▶ EXERCISE OBJECTIVE: For each line in the data that includes "word", make a copy.

▶ DATA FOR THE TASK:

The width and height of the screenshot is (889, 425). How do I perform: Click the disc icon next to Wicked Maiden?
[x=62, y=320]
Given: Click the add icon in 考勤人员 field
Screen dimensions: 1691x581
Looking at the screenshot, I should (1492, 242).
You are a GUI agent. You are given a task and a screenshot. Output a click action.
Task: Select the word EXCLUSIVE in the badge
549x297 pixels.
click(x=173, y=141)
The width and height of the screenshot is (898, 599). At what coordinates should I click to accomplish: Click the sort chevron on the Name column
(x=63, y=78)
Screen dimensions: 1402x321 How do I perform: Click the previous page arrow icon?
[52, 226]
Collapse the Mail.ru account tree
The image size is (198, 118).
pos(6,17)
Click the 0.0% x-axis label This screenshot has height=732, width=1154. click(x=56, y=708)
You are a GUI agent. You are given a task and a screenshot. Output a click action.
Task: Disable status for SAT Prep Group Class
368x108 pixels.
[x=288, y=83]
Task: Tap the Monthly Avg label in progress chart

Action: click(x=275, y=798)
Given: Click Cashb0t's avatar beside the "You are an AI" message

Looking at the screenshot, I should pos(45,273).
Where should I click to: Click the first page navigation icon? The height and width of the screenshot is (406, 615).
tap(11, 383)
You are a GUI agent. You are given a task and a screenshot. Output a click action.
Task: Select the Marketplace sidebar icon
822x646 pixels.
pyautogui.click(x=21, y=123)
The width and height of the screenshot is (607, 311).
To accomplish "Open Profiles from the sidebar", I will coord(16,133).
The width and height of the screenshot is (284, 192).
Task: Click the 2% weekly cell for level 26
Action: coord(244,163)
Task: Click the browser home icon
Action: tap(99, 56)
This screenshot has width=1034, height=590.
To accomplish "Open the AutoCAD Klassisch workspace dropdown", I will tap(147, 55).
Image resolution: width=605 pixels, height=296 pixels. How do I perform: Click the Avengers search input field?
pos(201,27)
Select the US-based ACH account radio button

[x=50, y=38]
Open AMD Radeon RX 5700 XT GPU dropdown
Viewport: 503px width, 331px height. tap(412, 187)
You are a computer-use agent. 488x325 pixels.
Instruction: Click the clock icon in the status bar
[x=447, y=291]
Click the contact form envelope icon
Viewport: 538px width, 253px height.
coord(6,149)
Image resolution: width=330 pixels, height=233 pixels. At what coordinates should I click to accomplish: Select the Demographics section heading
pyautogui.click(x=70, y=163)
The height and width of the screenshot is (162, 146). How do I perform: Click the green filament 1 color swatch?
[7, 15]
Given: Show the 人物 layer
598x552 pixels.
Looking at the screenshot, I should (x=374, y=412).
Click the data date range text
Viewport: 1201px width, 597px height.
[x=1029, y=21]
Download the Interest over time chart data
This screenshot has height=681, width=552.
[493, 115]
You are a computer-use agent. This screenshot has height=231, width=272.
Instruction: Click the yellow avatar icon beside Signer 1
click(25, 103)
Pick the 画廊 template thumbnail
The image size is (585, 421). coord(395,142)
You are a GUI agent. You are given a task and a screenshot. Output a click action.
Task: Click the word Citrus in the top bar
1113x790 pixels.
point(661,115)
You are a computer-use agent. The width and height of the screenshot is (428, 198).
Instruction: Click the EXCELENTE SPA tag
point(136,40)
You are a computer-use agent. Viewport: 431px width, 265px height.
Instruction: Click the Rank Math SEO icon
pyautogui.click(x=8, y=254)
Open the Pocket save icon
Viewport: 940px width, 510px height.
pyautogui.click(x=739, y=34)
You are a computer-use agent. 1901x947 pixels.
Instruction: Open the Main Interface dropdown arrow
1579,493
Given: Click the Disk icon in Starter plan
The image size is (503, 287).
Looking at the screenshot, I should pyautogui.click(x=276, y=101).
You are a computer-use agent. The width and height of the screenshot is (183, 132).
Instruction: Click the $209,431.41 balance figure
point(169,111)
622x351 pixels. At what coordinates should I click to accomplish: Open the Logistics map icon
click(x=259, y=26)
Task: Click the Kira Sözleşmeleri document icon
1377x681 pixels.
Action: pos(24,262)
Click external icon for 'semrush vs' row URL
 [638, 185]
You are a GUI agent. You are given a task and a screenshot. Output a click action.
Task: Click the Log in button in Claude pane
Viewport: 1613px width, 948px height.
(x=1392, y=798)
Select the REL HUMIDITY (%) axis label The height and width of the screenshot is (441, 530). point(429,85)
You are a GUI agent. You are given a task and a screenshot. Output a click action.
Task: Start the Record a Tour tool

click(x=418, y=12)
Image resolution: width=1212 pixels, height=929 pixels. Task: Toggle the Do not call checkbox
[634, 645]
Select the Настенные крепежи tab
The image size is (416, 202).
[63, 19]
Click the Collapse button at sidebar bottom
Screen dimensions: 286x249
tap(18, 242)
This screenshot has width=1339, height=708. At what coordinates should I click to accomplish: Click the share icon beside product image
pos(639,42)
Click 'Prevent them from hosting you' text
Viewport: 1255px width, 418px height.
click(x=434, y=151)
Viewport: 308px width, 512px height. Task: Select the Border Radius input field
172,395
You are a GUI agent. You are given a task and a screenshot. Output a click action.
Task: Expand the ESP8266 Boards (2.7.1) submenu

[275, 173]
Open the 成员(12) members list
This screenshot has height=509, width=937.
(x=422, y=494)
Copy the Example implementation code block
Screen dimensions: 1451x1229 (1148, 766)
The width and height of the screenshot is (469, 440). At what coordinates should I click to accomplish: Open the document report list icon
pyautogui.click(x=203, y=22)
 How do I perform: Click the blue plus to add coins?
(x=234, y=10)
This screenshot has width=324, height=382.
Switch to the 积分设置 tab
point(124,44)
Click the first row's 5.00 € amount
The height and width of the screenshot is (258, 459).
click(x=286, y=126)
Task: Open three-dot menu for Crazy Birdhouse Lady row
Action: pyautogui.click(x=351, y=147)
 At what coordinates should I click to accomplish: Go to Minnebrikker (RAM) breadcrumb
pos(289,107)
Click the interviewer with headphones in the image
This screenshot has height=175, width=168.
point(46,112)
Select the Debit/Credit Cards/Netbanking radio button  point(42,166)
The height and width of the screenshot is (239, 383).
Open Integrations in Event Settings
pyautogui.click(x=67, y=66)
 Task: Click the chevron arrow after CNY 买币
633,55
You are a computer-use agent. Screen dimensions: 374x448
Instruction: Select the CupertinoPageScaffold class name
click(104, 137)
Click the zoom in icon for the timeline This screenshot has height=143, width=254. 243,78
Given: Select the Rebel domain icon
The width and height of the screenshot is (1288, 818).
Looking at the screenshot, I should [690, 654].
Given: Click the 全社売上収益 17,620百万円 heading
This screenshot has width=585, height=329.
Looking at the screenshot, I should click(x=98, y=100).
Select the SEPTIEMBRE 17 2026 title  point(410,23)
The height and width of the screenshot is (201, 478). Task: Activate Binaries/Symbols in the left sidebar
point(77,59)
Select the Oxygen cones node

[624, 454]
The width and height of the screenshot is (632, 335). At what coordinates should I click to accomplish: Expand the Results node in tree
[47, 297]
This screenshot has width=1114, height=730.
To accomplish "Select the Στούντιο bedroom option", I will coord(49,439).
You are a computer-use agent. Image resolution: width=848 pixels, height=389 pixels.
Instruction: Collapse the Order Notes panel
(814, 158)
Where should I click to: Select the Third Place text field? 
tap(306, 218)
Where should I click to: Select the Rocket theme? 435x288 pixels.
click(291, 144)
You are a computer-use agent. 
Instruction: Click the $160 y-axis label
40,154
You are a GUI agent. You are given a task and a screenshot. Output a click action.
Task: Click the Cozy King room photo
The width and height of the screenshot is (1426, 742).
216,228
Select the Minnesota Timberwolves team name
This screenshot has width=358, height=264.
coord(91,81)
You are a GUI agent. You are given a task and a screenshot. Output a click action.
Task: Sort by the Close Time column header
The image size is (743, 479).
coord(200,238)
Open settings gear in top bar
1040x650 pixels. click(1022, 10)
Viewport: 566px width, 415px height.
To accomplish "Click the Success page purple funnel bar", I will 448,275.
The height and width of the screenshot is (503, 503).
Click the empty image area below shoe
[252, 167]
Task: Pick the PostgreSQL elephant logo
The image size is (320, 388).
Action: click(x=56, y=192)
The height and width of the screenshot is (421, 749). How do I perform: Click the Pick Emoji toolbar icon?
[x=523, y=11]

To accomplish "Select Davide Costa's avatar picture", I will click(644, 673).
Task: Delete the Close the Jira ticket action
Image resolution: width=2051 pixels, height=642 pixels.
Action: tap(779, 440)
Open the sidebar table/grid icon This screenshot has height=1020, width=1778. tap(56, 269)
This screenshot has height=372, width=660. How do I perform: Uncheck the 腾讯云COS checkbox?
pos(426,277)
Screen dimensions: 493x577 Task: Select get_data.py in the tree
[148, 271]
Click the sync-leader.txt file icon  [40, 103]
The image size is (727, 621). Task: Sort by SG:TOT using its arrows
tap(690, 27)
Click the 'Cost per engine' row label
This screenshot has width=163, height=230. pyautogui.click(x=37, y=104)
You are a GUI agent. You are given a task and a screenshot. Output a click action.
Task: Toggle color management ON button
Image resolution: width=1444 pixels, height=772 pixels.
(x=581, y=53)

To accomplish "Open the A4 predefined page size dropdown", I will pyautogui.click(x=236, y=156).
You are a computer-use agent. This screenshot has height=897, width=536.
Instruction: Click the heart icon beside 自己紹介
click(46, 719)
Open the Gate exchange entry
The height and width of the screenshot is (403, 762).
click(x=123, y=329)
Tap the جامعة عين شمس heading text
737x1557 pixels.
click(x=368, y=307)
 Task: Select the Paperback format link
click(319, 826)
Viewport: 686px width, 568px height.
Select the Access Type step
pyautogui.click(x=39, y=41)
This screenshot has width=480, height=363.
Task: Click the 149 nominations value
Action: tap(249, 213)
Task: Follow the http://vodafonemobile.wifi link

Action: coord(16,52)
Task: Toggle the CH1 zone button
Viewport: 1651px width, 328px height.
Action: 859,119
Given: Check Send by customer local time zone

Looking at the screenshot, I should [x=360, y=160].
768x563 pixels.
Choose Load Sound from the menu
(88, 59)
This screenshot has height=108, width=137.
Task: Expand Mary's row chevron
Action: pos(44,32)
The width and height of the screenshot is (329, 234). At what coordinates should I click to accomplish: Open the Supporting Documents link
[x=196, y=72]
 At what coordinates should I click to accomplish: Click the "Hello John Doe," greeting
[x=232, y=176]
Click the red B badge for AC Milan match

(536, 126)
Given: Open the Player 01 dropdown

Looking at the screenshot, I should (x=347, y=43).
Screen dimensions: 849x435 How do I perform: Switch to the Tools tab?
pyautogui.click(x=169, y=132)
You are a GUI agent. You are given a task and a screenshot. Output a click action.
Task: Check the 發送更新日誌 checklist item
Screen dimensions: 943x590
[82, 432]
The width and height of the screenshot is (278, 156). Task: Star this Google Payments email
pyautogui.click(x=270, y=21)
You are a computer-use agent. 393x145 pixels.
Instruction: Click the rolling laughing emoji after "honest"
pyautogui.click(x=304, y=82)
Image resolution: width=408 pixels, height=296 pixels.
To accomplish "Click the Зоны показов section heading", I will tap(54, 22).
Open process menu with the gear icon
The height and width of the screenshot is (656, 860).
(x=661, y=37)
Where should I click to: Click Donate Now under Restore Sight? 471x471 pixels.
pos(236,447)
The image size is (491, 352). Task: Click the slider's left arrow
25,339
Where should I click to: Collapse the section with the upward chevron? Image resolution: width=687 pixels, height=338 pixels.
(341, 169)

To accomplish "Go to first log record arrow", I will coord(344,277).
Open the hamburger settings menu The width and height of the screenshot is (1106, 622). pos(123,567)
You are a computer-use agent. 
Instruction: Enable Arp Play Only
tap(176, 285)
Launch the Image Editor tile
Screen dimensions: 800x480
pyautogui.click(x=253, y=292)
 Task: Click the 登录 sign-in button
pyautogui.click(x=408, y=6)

▶ RESPONSE:
Task: Select the word EXCLUSIVE in the badge
Task: Click the word Citrus in the top bar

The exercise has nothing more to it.